Required tasks:
- 1) In the article below about Union's new music technology minor, how many courses make up the minor?
- 2) Please resume the article below about Union's music technology minor, picking up after its final sentence.

Extracted text:
The sounds of a digital musical composition filled the Music Technology Studio in the Taylor Music Center. As students absorbed the 90-second track, Chris Chandler encouraged them to listen carefully to what they heard.
He wanted them to identify the attributes or characteristics of the student-created piece.
“Think about sound, harmony, melody, rhythm and growth,” said Chandler, assistant professor of music. “How do those various elements change in different sections of the piece? You can see where layers are added or taken away. What are some qualities that define those different sections?”
An accomplished composer, Chandler introduced Music Technology 1: Transforming Sound, Making Music, to the Department of Music’s curriculum in 2019. That was followed by another course, Music Technology 2: Recording, Mixing and Synthesizing Sound.
Those two courses are integral to a new program at Union.
Building on the strengths of the College’s liberal arts and engineering programs, Union now offers a minor in music technology. Approved by a faculty vote last spring, the minor consists of six courses drawn from the departments of Music, Engineering, Computer Science and Visual Arts.
Open to students from all majors, the program will engage students with analog and digital technologies, and fundamental concepts through creative expression and scientific inquiry
“I have had several engineering students in my music tech classes, and it's been very rewarding to see their eyes light up when I talk about creative and artistic applications for concepts they have also encountered in their engineering courses,” said Chandler.

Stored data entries
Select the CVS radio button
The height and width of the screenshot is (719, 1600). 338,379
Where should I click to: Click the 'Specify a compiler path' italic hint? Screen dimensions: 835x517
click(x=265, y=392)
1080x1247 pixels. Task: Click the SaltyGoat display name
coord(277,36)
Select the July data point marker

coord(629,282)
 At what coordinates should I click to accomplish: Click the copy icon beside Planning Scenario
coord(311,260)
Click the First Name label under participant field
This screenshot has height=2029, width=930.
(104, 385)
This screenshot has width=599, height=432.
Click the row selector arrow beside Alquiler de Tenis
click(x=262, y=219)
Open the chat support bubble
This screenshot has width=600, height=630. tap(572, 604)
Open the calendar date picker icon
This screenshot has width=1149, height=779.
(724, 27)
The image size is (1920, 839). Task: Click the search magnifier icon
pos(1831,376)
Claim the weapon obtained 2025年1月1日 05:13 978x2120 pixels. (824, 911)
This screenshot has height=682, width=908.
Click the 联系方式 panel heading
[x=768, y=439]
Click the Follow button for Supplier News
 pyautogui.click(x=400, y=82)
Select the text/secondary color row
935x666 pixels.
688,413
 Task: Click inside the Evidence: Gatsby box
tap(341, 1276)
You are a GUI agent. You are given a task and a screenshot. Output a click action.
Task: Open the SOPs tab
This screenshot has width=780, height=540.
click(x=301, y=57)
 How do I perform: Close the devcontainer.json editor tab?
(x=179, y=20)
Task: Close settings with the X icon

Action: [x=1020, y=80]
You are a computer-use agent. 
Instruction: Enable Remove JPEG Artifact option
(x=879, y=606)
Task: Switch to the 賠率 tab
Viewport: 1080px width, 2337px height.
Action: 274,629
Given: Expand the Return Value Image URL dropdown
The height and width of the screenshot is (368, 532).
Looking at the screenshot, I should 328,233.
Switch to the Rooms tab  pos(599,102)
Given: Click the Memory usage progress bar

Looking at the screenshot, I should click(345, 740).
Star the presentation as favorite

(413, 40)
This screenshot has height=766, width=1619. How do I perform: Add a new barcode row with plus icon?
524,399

Answers to the tasks:
- 1) Six courses, drawn from the departments of Music, Engineering, Computer Science and Visual Arts.

- 2)
He will oversee the new program, which was developed in consultation with Jennifer Milioto Matsue and Tim Olsen from the Department of Music, and Shane Cotter, Luke Dosiek and Cherrice Traver from the Department of Electrical, Computer and Biomedical Engineering.
While music technology programs are not uncommon among larger colleges and universities, few liberal arts institutions, particularly those with engineering such as Union, offer the option.
“One of the things that attracted me to Union was the strong engineering program and the potential for interdisciplinary collaborations,” said Chandler. “There is a significant amount of shared content, particularly between Music Tech, Electrical Engineering and Computer Science. The minor is a perfect fit for a place like Union. It meets the needs of both music-interested students in engineering and technology-interested students in music.”
Students who choose to minor in music technology will be required to take three core courses. In addition to Music Technology 1 and Music Technology 2, this includes Introduction to Audio Electronics, which was developed by the Department of Electrical, Computer and Biomedical Engineering. Students will also select three electives from two categories, music and technology, which include courses from several departments on campus.
“The flexibility of this minor allows students to make the most of Union’s liberal arts core and find connections across different fields of study intersecting with music and technology,” said Chandler.
Chandler plans to develop additional courses that will count as electives. These include Introduction to Film Scoring, which will blend music technology and music theory with an emphasis on composing music for visual media, and Music Technology Workshop, centered on approaches to performing music with technology, such as synthesizers and hardware controllers. He also plans to develop Music Technology 3, a special topics course focused on modular synthesis and algorithmic approaches to digital music-making.
Enrollment in Chandler’s Music Technology 1 class this term is capped at 16 students. Majors represented include economics, computer science, psychology, political science, biology and biomedical engineering.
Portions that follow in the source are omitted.